Dawn spiral closer to Ceres

The spacecraft is taking its final set of images primarily for navigation purposes and will enter its second mapping orbit around the dwarf planet June 3.
By | Published: June 1, 2015 | Last updated on May 18, 2023

Ceres features captured May 23
A new view of Ceres’ surface shows finer details coming into view as NASA’s Dawn spacecraft spirals down to increasingly lower orbits.
NASA/JPL-Caltech/UCLA/MPS/DLR/IDA
A new view of Ceres, taken by NASA’s Dawn spacecraft on May 23, shows finer detail is becoming visible on the dwarf planet. The spacecraft snapped the image at a distance of 3,200 miles (5,100 kilometers) with a resolution of 1,600 feet (480 meters) per pixel. The image is part of a sequence taken for navigational purposes.

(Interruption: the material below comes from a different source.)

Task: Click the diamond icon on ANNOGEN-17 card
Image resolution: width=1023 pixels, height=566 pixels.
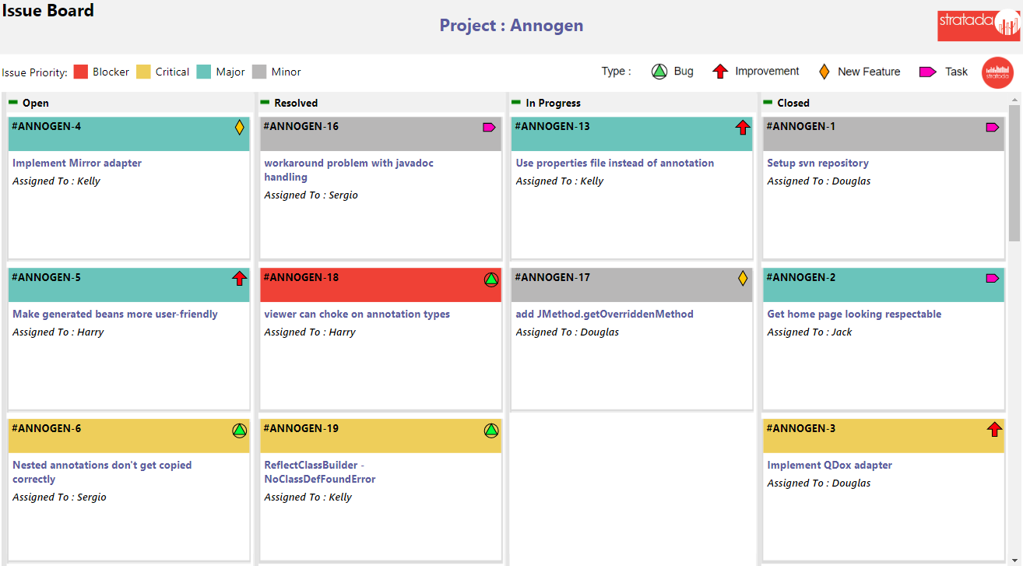Action: click(x=743, y=278)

The view shows numerous secondary craters, formed by the re-impact of debris strewn from larger impact sites. Smaller surface details like this are becoming visible with increasing clarity as Dawn spirals lower in its campaign to map Ceres.

The region shown here is located between 13° and 51° north latitude and 182° and 228° east longitude. The image has been projected onto a globe of Ceres, which accounts for the small notch of black at upper right.

After transmitting the set of navigational images to Earth on May 23, Dawn resumed ion-thrusting toward its second mapping orbit. On June 3, Dawn will enter this orbit and spend the rest of the month observing Ceres from 2,700 miles (4,400km) above the surface. Each orbit during this time will be about three days, allowing the spacecraft to conduct an intensive study of Ceres.

Dawn is the first mission to visit a dwarf planet and the first to orbit two distinct solar system targets. It studied the protoplanet Vesta for 14 months in 2011 and 2012, and arrived at Ceres on March 6, 2015.